[PATCH] D43608: [X86] Use setcc ISD opcode for AVX512 integer comparisons all the way to isel

Wed Feb 21 21:44:35 PST 2018

craig.topper added inline comments.

================
Comment at: lib/Target/X86/X86ISelLowering.cpp:6934
         BOperand = Ld.getOperand(0).getOperand(0);
-      if (BOperand.getValueType().isVector() &&
-          BOperand.getSimpleValueType().getVectorElementType() == MVT::i1) {
-        if ((EltType == MVT::i64 && (VT.getVectorElementType() == MVT::i8 ||
-                                     NumElts == 8)) || // for broadcastmb2q
-            (EltType == MVT::i32 && (VT.getVectorElementType() == MVT::i16 ||
-                                     NumElts == 16))) { // for broadcastmw2d
-          SDValue Brdcst =
-              DAG.getNode(X86ISD::VBROADCASTM, dl,
-                          MVT::getVectorVT(EltType, NumElts), BOperand);
-          return DAG.getBitcast(VT, Brdcst);
-        }
+      MVT MaskVT = BOperand.getSimpleValueType();
+      if ((EltType == MVT::i64 && MaskVT == MVT::v8i1) || // for broadcastmb2q
----------------
This isn't strictly related but is needed to prevent a regression. The handling for the case when "ZeroExtended" is null and "Ld" is non-null doesn't work correctly.
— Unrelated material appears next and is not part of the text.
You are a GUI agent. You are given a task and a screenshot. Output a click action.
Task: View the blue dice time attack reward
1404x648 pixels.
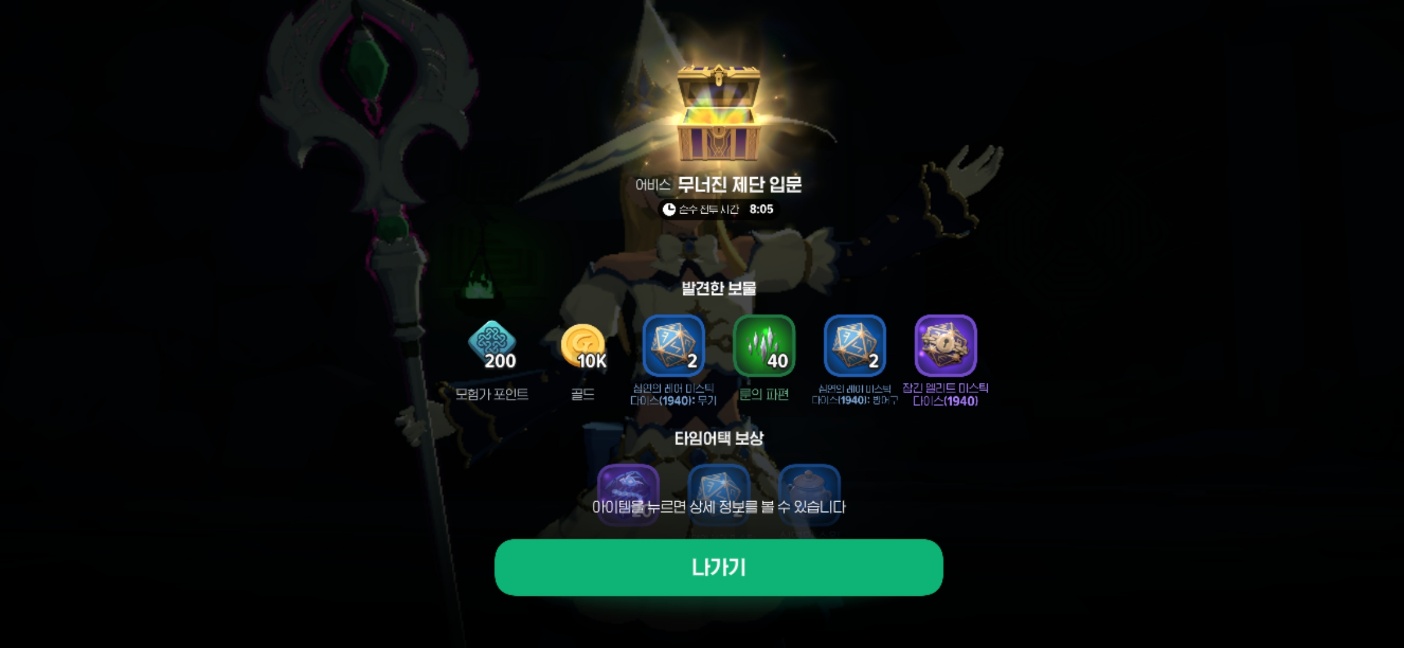point(719,484)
In the Ld case, the VT.getVectorElementType() and EltType are the same. But we need the element type we're zero extending from.

I think previously target independent DAG combine ran reduceBuildVecExtToExtBuildVec after setcc was turned into pcmpm. This pushed the code to use "ZeroExtended" case. But now we don't change the setcc, so the target independent DAG combine doesn't get a chance to run. Leaving us with the "Ld" case.

================
Comment at: lib/Target/X86/X86InstrAVX512.td:3180
 let Predicates = [HasAVX512, NoVLX] in {
+  let AddedComplexity = 2 in {
   defm : axv512_icmp_packed_no_vlx_lowering<X86pcmpgtm, "VPCMPGTD", v8i32x_info, v16i32_info>;
----------------
This is needed because the explicit CondCode match doesn't seem to increase the pattern complexity the way an explicit CondCode match does.

================
Comment at: test/CodeGen/X86/broadcastm-lowering.ll:143
 ; AVX512CD-NEXT:    kmovw %k0, %eax
-; AVX512CD-NEXT:    vpxor %xmm0, %xmm0, %xmm0
-; AVX512CD-NEXT:    vpinsrb $0, %eax, %xmm0, %xmm0
-; AVX512CD-NEXT:    vpinsrb $8, %eax, %xmm0, %xmm0
-; AVX512CD-NEXT:    vinserti128 $1, %xmm0, %ymm0, %ymm0
+; AVX512CD-NEXT:    movzbl %al, %eax
+; AVX512CD-NEXT:    vmovq %rax, %xmm0
----------------
I'm not sure why this changed. I think its because vector lowering didn't change anything. It used to change setcc to pcmpm. But it doesn't now, so the post vector lowering DAG combine doesn't run. And there's a target independent DAG combine, reduceBuildVecExtToExtBuildVec, that is only allowed to run after legalize vector ops. And if the post vector ops dag combine doesn't run, then the build vector is lowered before the last DAG combine runs so reduceBuildVecExtToExtBuildVec doesn't get called.

https://reviews.llvm.org/D43608